(Document excerpt):
Sidewalk chief executive officer Dan Doctoroff suggested last month that a Google headquarters could be built at Quayside after Waterfront Toronto declined in October to grant Sidewalk access to a broader site for its plans for a technology-filled “smart-city” development.

Ms. Porat , CFO of Sidewalk’s parent company, declined to answer questions about Alphabet’s view of the Quayside project, including whether the parent company would be willing to absorb extra costs from deploying new technologies – except to echo Mr. Doctoroff in saying that it would need to be financially viable. (Either Waterfront or Sidewalk could still walk away before the public agency’s board votes May 20 on whether to proceed.)

Domestic and international technology giants have been on Canadian hiring sprees in recent months. Google’s expansion intentions come after a series of tech-sector job announcements in Vancouver, where Amazon will lease enough space for 10,000 workers, and in Ottawa, with e-commerce company Shopify planning to hire 1,000 employees for a new office. Unlike Mastercard International Inc., which just announced a new, $510-million cybersecurity office in Vancouver, Google said it had not accepted grant money from the Canadian government for its expansion.

(Records for the task):
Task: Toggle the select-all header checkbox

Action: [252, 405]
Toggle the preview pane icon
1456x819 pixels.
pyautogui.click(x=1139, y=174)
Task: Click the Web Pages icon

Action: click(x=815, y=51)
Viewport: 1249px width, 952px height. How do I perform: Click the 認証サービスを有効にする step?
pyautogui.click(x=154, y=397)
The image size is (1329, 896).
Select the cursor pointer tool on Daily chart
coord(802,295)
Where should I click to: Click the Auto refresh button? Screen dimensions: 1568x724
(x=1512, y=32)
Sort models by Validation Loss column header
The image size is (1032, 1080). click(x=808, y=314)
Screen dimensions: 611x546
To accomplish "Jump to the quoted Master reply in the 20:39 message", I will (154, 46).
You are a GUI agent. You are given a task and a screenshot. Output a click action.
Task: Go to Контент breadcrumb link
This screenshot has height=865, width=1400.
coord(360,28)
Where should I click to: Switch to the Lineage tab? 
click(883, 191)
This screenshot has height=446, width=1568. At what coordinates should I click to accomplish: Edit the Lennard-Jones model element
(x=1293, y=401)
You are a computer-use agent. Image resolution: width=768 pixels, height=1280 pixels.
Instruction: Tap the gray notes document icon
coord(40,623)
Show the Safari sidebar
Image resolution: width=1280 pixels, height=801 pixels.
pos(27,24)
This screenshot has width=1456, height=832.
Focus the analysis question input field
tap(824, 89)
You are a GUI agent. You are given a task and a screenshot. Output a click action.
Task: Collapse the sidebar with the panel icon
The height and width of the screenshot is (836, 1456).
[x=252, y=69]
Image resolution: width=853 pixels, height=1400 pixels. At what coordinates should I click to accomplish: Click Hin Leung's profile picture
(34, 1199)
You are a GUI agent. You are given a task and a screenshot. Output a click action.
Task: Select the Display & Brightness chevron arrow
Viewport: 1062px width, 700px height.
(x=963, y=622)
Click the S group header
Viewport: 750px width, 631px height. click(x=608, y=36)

(Exercise tasks):
1) Return the part of the Sidewalk Toronto article starting at "Sidewalk chief executive" and ending at "whether to proceed.)".
2) Edit the rows starting at the first row and ending at the line containing "The image size is (1032, 1080)." so that "Toggle" becomes "Switch", leaving everything else unchanged. Can you give back only those lines?
The Sidewalk Toronto article and the rows come from unrelated sources.

(The results):
1)
Sidewalk chief executive officer Dan Doctoroff suggested last month that a Google headquarters could be built at Quayside after Waterfront Toronto declined in October to grant Sidewalk access to a broader site for its plans for a technology-filled “smart-city” development.

Ms. Porat , CFO of Sidewalk’s parent company, declined to answer questions about Alphabet’s view of the Quayside project, including whether the parent company would be willing to absorb extra costs from deploying new technologies – except to echo Mr. Doctoroff in saying that it would need to be financially viable. (Either Waterfront or Sidewalk could still walk away before the public agency’s board votes May 20 on whether to proceed.)

2)
Task: Switch the select-all header checkbox

Action: [252, 405]
Switch the preview pane icon
1456x819 pixels.
pyautogui.click(x=1139, y=174)
Task: Click the Web Pages icon

Action: click(x=815, y=51)
Viewport: 1249px width, 952px height. How do I perform: Click the 認証サービスを有効にする step?
pyautogui.click(x=154, y=397)
The image size is (1329, 896).
Select the cursor pointer tool on Daily chart
coord(802,295)
Where should I click to: Click the Auto refresh button? Screen dimensions: 1568x724
(x=1512, y=32)
Sort models by Validation Loss column header
The image size is (1032, 1080). click(x=808, y=314)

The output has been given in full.